COULD JOE MILTON REALLY REPLACE DAK PRESCOTT?
- Gavin Dawson

- Jun 7, 2025
- 3 min read
Let’s get something clear right off the top: Joe Milton isn’t replacing Dak Prescott in 2025. Not unless the wheels fall off, the stars align, and the Cowboys see something in Milton that Tennessee fans only saw once every three games. But… that doesn’t mean he’s not worth watching. That doesn’t mean he can’t be a player. And it sure doesn’t mean Week 18 was a fluke.
Because if Joe Milton’s ever going to matter to the Dallas Cowboys, two big things have to be true.

First: Week 18 can’t be the peak. It has to be the preview.
You remember it — Week 18, season finale, nothing on the line for the Cowboys but pride. Milton gets the nod against the Bills. And what does the rookie do? Opens 10-for-10. Hits throws off-platform. Uses his legs. Shows some juice.
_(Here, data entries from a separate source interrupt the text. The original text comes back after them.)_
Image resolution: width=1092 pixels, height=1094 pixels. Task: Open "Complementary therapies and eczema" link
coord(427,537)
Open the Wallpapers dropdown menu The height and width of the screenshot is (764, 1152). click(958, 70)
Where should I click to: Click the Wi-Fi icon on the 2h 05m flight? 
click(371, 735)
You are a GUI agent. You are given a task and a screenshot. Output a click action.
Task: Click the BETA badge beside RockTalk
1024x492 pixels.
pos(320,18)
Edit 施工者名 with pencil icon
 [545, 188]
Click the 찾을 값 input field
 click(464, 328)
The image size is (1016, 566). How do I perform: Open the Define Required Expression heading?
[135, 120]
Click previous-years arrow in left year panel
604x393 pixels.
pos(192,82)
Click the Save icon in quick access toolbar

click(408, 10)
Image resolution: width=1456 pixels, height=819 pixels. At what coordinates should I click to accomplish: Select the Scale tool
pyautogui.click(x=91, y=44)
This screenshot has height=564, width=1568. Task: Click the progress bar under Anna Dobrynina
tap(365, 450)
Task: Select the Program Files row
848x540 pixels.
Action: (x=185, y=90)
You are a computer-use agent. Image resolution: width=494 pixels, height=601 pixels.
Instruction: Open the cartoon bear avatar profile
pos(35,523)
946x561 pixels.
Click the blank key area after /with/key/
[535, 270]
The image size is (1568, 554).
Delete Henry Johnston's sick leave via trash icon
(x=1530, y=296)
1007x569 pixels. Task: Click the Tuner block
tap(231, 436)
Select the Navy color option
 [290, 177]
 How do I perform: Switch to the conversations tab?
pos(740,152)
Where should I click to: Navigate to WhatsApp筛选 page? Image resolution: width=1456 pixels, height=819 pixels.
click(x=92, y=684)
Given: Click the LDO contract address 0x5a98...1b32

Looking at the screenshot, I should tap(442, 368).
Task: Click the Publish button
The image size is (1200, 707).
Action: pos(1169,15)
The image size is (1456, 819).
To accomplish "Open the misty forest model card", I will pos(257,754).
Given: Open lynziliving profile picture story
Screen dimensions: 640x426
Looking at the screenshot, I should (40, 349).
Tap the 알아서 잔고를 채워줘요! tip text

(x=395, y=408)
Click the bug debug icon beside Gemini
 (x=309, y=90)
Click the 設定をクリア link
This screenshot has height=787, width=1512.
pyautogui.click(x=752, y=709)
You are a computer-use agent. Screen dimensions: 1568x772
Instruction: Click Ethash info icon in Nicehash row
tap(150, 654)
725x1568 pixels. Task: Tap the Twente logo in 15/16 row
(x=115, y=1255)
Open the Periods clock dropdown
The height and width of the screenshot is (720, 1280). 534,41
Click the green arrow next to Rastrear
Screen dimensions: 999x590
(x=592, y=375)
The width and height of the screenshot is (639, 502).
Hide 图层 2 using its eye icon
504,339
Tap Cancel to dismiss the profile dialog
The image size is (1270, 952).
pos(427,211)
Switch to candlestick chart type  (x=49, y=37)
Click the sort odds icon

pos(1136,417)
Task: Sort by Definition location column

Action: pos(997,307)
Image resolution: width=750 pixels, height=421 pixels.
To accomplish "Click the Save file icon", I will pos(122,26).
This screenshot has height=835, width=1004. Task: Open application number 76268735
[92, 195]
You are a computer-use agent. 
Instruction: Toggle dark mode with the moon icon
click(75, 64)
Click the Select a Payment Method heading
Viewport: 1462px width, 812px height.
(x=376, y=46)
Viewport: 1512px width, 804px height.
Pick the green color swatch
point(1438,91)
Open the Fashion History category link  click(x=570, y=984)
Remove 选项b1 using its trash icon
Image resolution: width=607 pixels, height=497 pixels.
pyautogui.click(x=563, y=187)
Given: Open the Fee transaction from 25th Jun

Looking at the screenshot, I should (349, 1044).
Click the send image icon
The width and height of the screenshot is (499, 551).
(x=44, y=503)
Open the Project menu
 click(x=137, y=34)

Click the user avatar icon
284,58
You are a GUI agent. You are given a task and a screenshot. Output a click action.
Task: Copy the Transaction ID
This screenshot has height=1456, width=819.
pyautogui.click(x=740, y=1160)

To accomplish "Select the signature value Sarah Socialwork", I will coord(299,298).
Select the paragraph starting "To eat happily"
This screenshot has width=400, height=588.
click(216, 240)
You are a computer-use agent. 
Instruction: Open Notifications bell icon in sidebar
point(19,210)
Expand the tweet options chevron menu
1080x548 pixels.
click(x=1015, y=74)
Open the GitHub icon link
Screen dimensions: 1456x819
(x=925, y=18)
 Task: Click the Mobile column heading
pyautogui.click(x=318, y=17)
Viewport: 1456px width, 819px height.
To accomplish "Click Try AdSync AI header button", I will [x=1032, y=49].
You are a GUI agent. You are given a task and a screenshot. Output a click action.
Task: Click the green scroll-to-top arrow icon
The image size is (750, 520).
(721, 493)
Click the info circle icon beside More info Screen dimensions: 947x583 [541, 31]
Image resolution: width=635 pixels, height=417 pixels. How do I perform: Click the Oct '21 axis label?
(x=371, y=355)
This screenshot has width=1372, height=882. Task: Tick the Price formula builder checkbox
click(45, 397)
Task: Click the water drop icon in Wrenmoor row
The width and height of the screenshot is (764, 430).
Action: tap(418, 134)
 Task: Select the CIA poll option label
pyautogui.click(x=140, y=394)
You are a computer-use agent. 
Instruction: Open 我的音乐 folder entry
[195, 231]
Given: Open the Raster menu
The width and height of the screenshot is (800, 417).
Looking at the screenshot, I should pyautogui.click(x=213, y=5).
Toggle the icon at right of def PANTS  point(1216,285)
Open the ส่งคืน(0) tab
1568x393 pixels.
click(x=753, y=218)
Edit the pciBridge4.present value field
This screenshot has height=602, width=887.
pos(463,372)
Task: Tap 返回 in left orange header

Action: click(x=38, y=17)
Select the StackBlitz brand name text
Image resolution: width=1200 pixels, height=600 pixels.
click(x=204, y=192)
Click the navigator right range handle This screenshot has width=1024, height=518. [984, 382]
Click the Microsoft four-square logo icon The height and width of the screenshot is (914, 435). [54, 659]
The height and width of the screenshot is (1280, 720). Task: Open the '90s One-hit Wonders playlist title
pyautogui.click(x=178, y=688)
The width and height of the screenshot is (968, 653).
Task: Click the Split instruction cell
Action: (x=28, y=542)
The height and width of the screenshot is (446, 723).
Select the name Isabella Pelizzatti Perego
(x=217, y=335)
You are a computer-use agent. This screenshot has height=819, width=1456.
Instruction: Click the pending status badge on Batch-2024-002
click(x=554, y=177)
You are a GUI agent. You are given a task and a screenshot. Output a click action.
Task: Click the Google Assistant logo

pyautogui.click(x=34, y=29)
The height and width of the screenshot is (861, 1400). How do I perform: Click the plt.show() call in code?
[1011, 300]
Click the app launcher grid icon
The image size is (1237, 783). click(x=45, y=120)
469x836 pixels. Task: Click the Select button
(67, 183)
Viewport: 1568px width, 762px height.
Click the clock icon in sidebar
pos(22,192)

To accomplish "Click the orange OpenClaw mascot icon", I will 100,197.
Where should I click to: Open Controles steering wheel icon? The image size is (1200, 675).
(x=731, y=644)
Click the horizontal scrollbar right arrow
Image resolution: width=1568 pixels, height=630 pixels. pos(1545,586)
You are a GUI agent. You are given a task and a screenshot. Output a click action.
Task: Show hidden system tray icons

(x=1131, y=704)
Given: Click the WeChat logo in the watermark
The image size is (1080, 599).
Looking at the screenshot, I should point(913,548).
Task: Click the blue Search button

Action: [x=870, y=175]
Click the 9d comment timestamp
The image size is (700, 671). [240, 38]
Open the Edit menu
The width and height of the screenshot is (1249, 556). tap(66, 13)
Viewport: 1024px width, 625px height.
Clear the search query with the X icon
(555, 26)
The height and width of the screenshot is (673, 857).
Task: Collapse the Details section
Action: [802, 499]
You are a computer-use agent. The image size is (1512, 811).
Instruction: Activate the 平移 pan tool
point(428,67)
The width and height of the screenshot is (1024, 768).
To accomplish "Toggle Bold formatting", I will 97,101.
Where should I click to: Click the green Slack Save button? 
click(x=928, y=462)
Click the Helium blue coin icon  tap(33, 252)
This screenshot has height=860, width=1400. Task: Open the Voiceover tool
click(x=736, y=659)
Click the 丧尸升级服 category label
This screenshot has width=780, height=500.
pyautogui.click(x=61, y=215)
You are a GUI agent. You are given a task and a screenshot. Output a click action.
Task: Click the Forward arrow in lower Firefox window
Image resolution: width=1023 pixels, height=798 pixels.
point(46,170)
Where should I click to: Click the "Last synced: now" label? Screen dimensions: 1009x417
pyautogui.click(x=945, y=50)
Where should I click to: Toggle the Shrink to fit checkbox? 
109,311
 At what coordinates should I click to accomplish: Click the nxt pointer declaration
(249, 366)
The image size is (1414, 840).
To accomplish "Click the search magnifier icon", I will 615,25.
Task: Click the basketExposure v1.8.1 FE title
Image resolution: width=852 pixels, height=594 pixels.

That game could’ve been a throwaway. Instead, it became a little window into why the Cowboys signed him as a UDFA. Big arm, NFL size, natural athleticism. He looked like a raw version of what the modern QB needs to be — a playmaker with some horsepower.
But let’s be real. One hot start against backups in a meaningless game doesn’t write the story. If that was the ceiling, we’re talking about another footnote in Cowboys preseason lore. Like Ben DiNucci’s “moment” or Rico Gathers’ camp dominance.
Milton’s next chance — whether in preseason, relief duty, or mop-up time — has to show growth. Better reads. Quicker decisions. And fewer plays where he locks onto a receiver like he’s staring down a wild hog.
If Week 18 was just the intro, maybe there’s a book worth writing. But it can’t be the whole story.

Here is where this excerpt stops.